Abstract
Ryo Ashida1, Yukiyasu Okamura1, Keiichi Ohshima2, Yuko Kakuda3, Katsuhiko Uesaka1, Teiichi Sugiura1, Takaaki Ito1, Yusuke Yamamoto1, Takashi Sugino3, Kenichi Urakami4, Masatoshi Kusuhara5 and Ken Yamaguchi6
1Division of Hepato-Biliary-Pancreatic Surgery, Shizuoka Cancer Center, Shizuoka, Japan
2Medical Genetics Division, Shizuoka Cancer Center Research Institute, Shizuoka, Japan
3Division of Pathology, Shizuoka Cancer Center, Shizuoka, Japan
4Cancer Diagnostics Research Division, Shizuoka Cancer Center Research Institute, Shizuoka, Japan
5Regional Resources Division, Shizuoka Cancer Center Research Institute, Shizuoka, Japan
6Shizuoka Cancer Center Hospital and Research Institute, Shizuoka, Japan
Correspondence to:
Yukiyasu Okamura, email: yu.okamura@scchr.jp
Keywords: hepatocellular carcinoma; integrated gene expression profiling; CYP2C19 gene; down-regulation; recurrence-free survival
Received: February 05, 2018 Accepted: April 05, 2018 Published: April 24, 2018
ABSTRACT
Project HOPE (High-tech Omics-based Patient Evaluation) began in 2014 using integrated gene expression profiling (GEP) of cancer tissues as well as diathesis of each patient who underwent an operation at our institution.
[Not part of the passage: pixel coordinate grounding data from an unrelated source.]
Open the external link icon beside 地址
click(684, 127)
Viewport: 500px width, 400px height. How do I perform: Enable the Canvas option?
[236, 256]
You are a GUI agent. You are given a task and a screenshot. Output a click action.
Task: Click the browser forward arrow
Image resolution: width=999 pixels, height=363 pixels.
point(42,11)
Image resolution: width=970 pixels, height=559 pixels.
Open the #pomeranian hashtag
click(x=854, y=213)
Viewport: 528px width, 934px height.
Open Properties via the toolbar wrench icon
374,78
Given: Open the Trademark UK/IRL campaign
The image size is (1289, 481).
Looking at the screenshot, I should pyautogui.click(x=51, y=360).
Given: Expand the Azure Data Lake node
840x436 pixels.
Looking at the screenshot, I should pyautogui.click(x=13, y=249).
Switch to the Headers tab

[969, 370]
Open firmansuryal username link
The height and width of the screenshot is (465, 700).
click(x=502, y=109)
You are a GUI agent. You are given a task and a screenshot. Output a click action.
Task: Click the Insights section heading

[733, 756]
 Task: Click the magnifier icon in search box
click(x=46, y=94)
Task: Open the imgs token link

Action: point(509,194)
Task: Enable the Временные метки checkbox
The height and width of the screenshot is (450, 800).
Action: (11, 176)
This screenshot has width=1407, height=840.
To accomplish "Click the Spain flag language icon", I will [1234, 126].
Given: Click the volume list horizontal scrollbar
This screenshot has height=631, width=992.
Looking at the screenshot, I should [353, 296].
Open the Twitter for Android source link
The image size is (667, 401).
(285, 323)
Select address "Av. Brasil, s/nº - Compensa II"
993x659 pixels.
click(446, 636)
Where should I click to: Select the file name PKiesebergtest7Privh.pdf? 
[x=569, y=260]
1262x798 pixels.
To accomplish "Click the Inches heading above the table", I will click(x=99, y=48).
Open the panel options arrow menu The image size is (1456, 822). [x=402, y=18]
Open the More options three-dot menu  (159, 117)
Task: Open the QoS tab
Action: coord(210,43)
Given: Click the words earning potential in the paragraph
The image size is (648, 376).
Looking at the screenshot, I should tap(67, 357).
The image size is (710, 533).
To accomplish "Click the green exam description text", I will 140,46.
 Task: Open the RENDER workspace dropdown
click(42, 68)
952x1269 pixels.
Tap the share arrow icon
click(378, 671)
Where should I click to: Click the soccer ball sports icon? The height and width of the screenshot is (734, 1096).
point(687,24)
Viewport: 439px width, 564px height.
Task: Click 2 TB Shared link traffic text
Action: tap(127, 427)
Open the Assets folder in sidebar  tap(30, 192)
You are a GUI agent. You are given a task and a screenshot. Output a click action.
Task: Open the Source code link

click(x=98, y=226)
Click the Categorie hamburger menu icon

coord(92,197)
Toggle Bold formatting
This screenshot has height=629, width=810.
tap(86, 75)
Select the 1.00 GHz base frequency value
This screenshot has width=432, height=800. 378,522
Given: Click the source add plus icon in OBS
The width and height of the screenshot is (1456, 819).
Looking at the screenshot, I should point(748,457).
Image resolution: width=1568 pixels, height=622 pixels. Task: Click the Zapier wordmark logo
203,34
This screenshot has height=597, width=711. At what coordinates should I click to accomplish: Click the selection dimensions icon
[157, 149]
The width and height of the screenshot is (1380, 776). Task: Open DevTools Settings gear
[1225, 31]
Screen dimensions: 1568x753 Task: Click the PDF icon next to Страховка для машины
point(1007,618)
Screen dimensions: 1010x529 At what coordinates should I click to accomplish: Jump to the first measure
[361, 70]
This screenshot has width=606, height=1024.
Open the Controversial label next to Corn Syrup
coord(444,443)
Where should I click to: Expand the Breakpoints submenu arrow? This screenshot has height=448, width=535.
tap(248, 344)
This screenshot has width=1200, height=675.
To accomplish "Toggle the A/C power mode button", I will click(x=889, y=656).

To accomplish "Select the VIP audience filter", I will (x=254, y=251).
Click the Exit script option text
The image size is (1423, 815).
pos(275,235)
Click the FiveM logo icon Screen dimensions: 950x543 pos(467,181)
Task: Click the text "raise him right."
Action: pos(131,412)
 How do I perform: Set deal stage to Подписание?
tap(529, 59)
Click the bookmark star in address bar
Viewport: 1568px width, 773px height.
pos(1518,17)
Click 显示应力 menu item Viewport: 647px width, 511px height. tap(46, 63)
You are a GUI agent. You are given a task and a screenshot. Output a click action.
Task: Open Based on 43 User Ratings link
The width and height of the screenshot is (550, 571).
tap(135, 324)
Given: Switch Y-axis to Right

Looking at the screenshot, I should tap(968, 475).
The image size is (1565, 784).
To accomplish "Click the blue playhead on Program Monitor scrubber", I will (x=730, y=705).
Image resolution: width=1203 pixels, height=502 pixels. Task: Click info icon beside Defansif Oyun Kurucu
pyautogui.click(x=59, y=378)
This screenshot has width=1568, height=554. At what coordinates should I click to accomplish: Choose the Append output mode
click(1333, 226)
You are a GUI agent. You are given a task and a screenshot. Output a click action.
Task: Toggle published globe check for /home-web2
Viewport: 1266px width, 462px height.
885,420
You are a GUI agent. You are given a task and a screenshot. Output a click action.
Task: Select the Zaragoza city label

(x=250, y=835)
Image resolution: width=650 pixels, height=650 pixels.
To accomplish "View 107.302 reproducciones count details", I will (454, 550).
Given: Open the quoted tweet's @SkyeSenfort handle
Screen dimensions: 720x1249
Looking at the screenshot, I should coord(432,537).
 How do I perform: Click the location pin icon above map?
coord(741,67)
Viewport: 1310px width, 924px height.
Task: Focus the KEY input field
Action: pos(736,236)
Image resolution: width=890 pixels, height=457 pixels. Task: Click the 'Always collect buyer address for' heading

The aim of this study was to clarify the association between the expression of cytochrome P450s (CYP) genes and recurrence of hepatocellular carcinoma (HCC). The present study included 92 patients. Genes with aberrant expression were selected based on a ≥10-fold difference in the expression between tumor and non-tumor tissues. The GEP analysis showed that the down-regulated genes in tumor tissue were CYP3A4 in 56 patients (61%), CYP2C8 in 44 patients (48%), CYP2C19 in 30 patients (33%), CYP2D6 in 11 patients (12%), CYP3A5 in 7 patients (8%) and CYP1B1 in 2 patients (2%). There was no patients with down-regulation of the CYP17A1 gene. A multivariate analysis revealed that the presence of microscopic portal invasion (hazard ratio [HR] 2.57, 95% confidence interval [CI] 1.30–5.05 P = 0.006), the presence of intrahepatic-metastasis (HR 3.09 95% CI 1.52–6.29 P = 0.002) and down-regulation of the CYP2C19 gene (HR 3.69 95% CI 1.83–7.46 P < 0.001) were independent predictors for the recurrence-free survival (RFS). The down-regulation of the CYP2C19 gene were correlated with the RFS in HCC.